Turchia o Qatar nel futuro di Cassano

Prigioniero di una probabile indifferenza dell’Inter fino alla scadenza del contratto nella prossima stagione o, per la prima volta, deciso a trasferirsi all’estero. Per il momento, Antonio Cassano sceglie la prima opzione per poi provare a tornare alla Sampdoria a titolo gratuito. Un’ipotesi di lavoro che per ora non entuasisma nemmeno il suo potente agente, l’avvocato Bozzo, che per le mani ha una recente e ricca offerta turca del Fenerbahçe, e una, ancora più appetibile della federazione del Qatar, che sta cercando testimonial preziosi per lanciare i Mondiali nel 2022.

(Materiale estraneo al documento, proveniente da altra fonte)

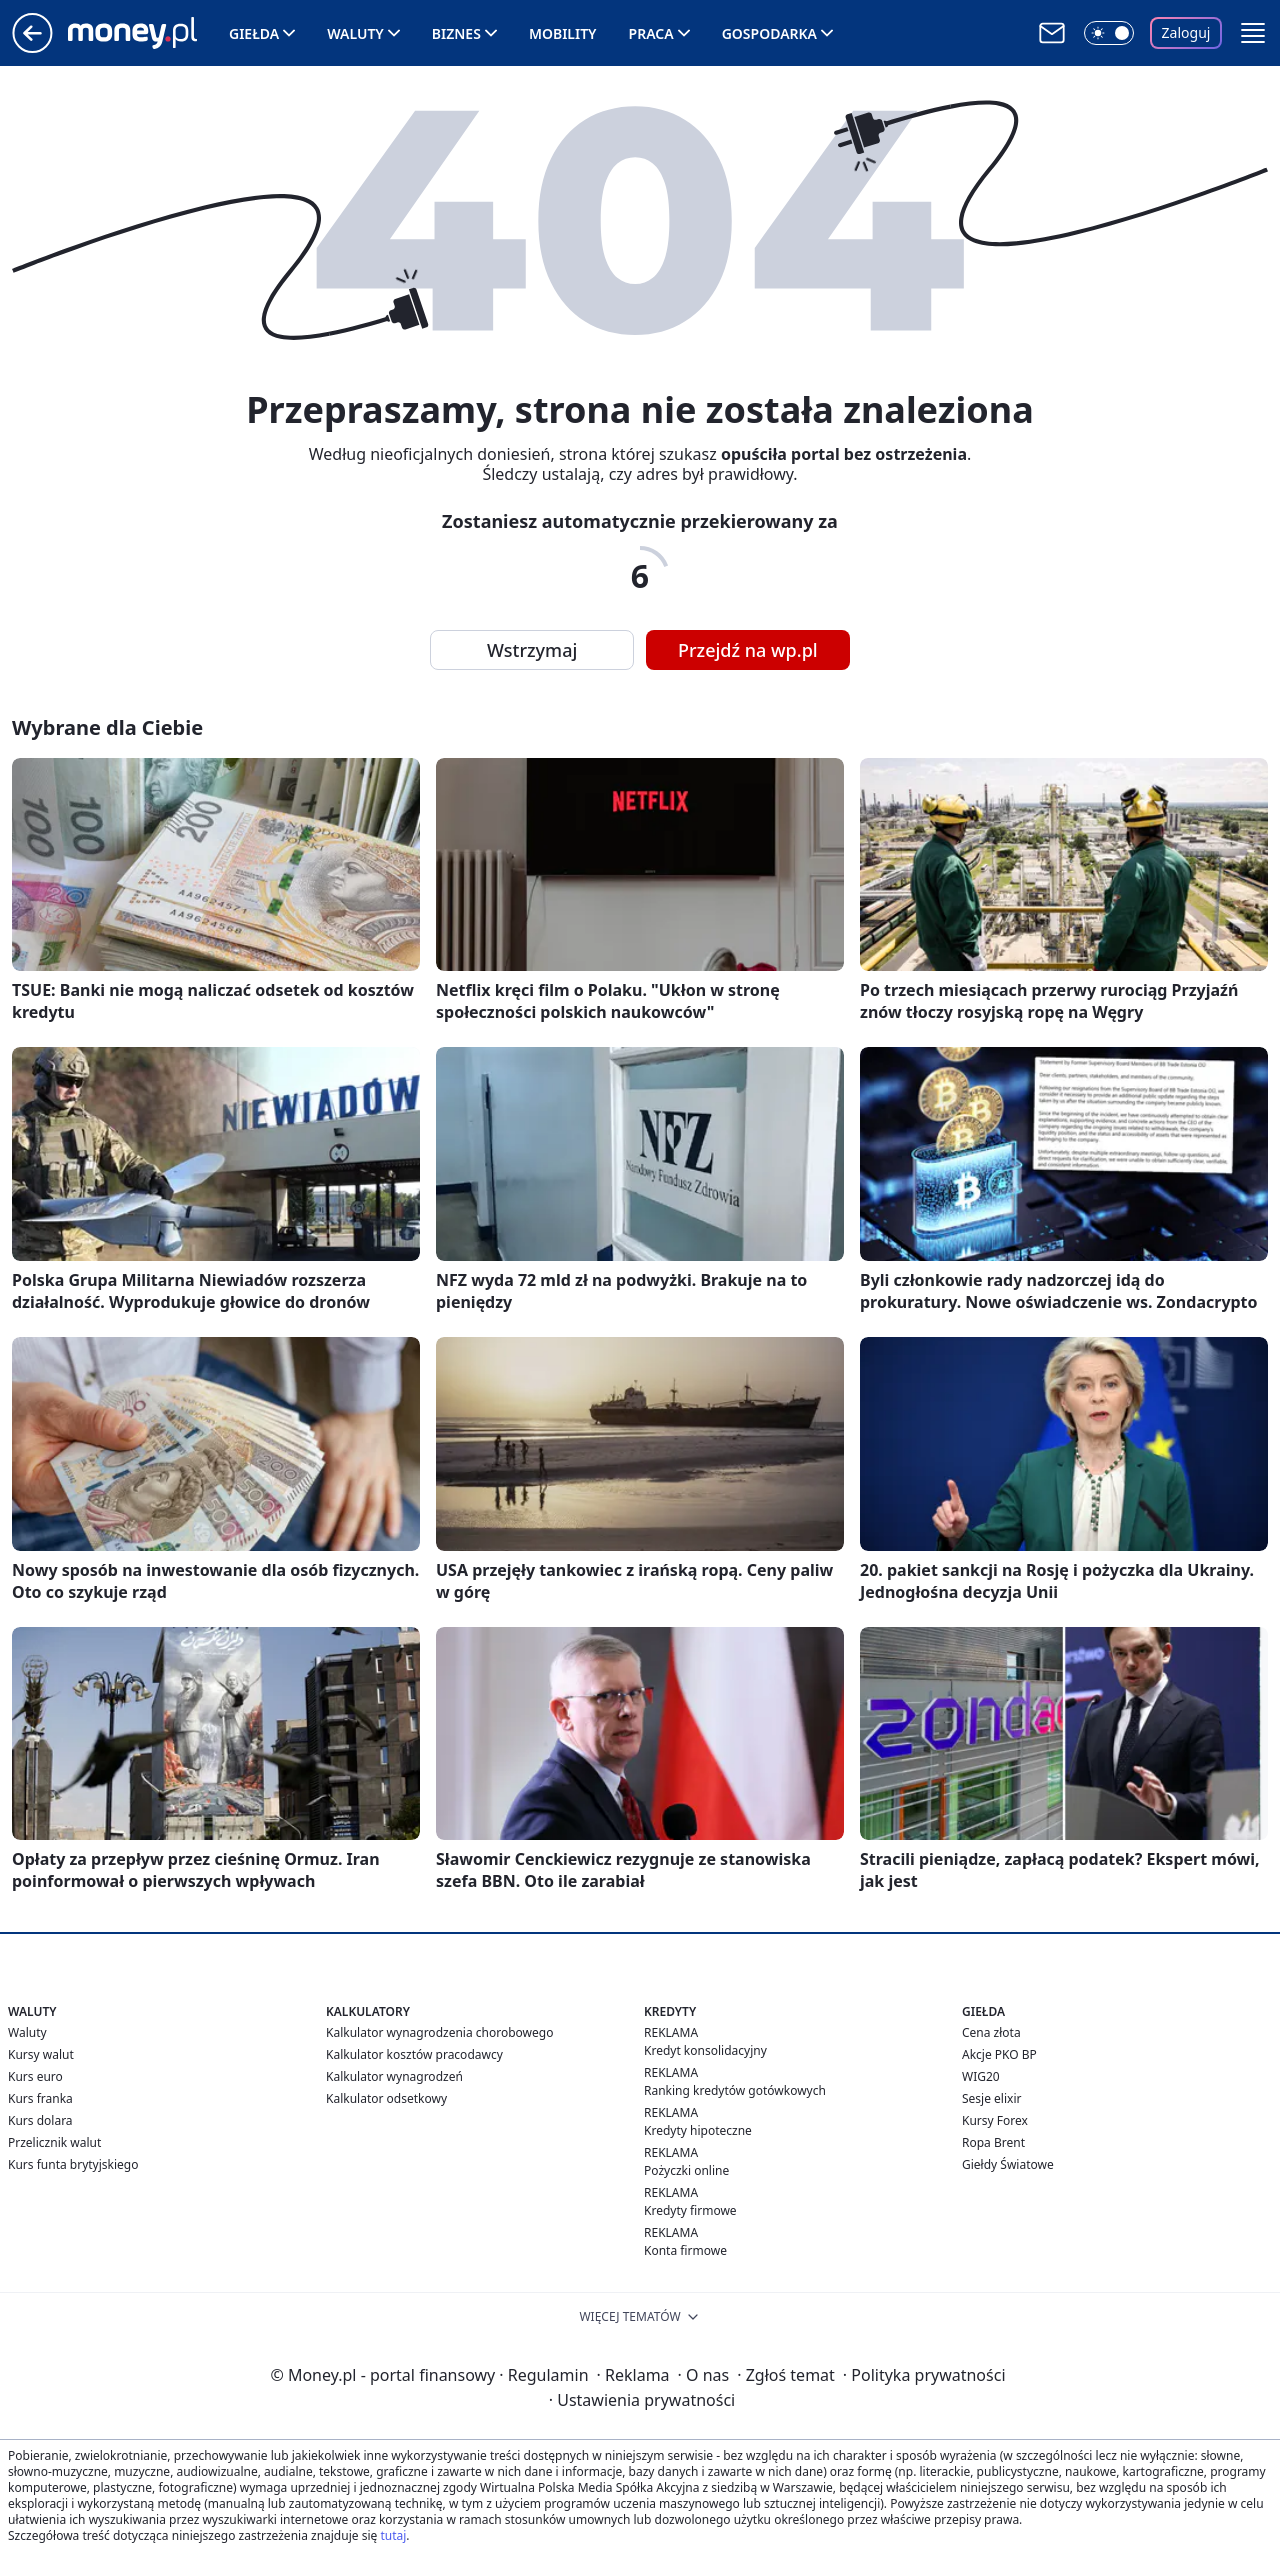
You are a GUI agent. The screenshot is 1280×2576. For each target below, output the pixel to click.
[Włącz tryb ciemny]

Ma cassano non se la sente ancora di trasferirsi all’estero. Un po’ dispiace anche all’Inter che comunque ha imboccato la strada del rinnovamento e dell’alleggerimento dei compensi e che, dopo l’ultimo scontro tra Stramaccioni e Cassano, anche se per la verità il barese non era risultato così tanto responsabile, vorrebbe fare cassa con il cartellino del giocatore. Messo a bilancio a 4 milioni e mezzo nell’operazione Pazzini, a fine stagione, Cassano comincerebbe a creare una plusvalenza dai 3 milioni in su. Potrà permetterseli subito la Sampdoria? Difficile, praticamente impossibile, anche rileggendo certe dichiarazioni del presidente Garrone. allora, per Cassano, o estero o avventura solitaria in nerazzurro per un altro anno. Difficile al momento che riscocchi la scintilla e la società decida di prolungargli il contratto com’era stato stabilito verbalmente qualche mese fa, prima degli ultimi dissapori. Sul rendimento di Cassano sul piano tecnico ci sono report contrastanti, anche se qualche numero, assist e gol fatti, non è poi così male; ma, dicono da dentro la Pinetina, il feeling con l’ambiente si sarebbe un po’ incrinato e il sacrificio per esempio di Coutinho, dieci anni di meno e anche tanto meno costoso, forse, non ne valeva la pena.